Prompt » Reproduce word for word the part of the sermon outline on grace below, starting with "By and large, the" and going on through "we need Grace?".

Selected text »
================================

Summary: Simply put, grace is God’s best for our worst.

Grace In Christ

Text: Eph. 2:1-10

Introduction

1. Illustration: Put bluntly: the American church today accepts grace in theory but denies it practice. We say we believe that the fundamental structure of reality is grace, not works – but our lives refute our faith.

By and large, the gospel of grace is neither proclaimed, understood, nor lived. Too many Christians are living in the house of fear and not in the house of love.

SOURCE: Brennan Manning

2. We talk about it. We sing about it. However, do we really understand Grace?

a. What is Grace?

b. Why do we need Grace?

c. Why does God give Grace?

3. Read Eph. 2:1-10

Transition: First, we must understand...

I. What Is Grace? (8-10)

A. By Grace

1. In verse 8, Paul says, "God saved you by his grace..."

2. Grace (charis) means the undeserved favor and blessings of God. —Practical Word Studies in the New Testament

a. The word undeserved is the key to understanding grace. Man does not deserve God’s favor; he cannot earn God’s approval and blessings.

b. God is too high and man too low for man to deserve anything from God.

3. For Paul grace is the essence of God’s decisive saving act in Jesus Christ, which took place in his sacrificial death, and also of all its consequences in the present and future - (New International Dict of NT Theology. Pradis CD-ROM)

================================

Listed records »

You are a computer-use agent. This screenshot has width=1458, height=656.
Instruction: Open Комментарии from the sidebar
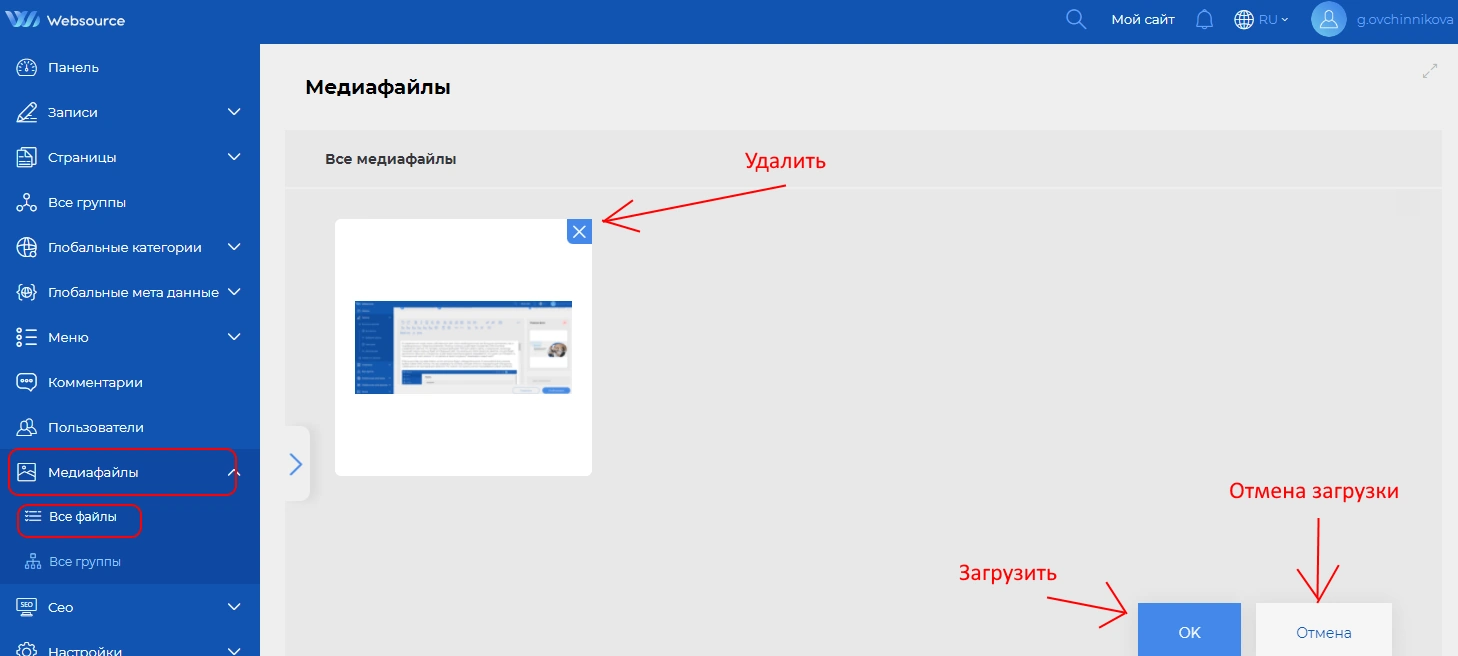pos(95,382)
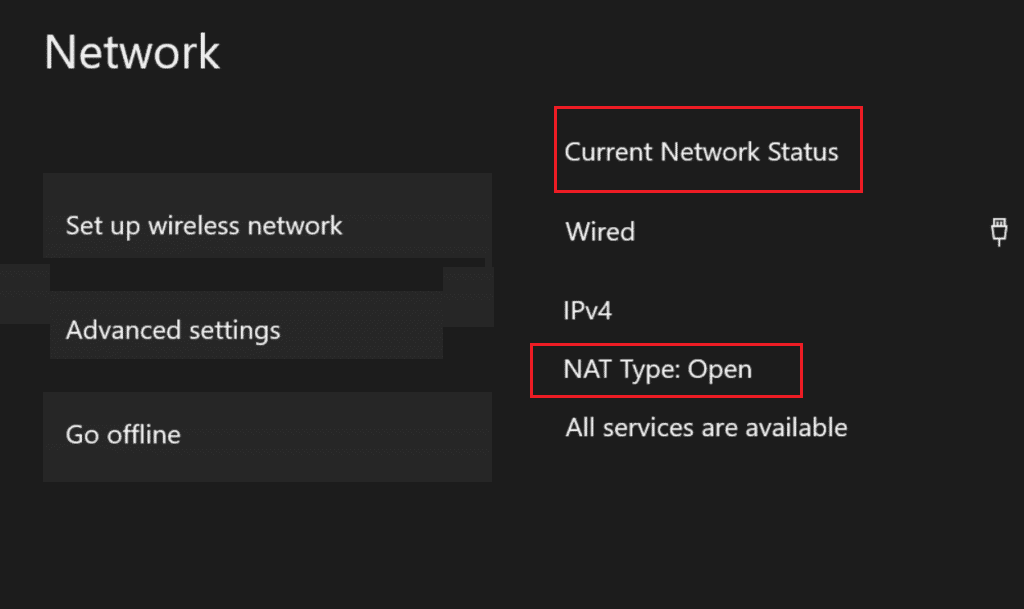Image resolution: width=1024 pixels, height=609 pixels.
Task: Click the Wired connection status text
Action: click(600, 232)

================================

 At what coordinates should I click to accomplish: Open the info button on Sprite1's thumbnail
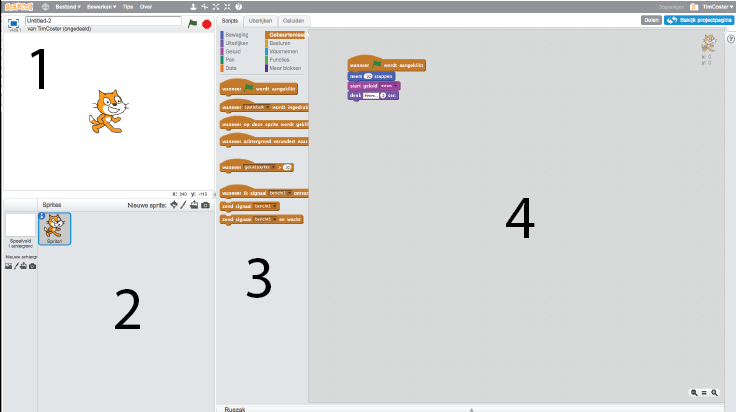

================================

Response »
By and large, the gospel of grace is neither proclaimed, understood, nor lived. Too many Christians are living in the house of fear and not in the house of love.

SOURCE: Brennan Manning

2. We talk about it. We sing about it. However, do we really understand Grace?

a. What is Grace?

b. Why do we need Grace?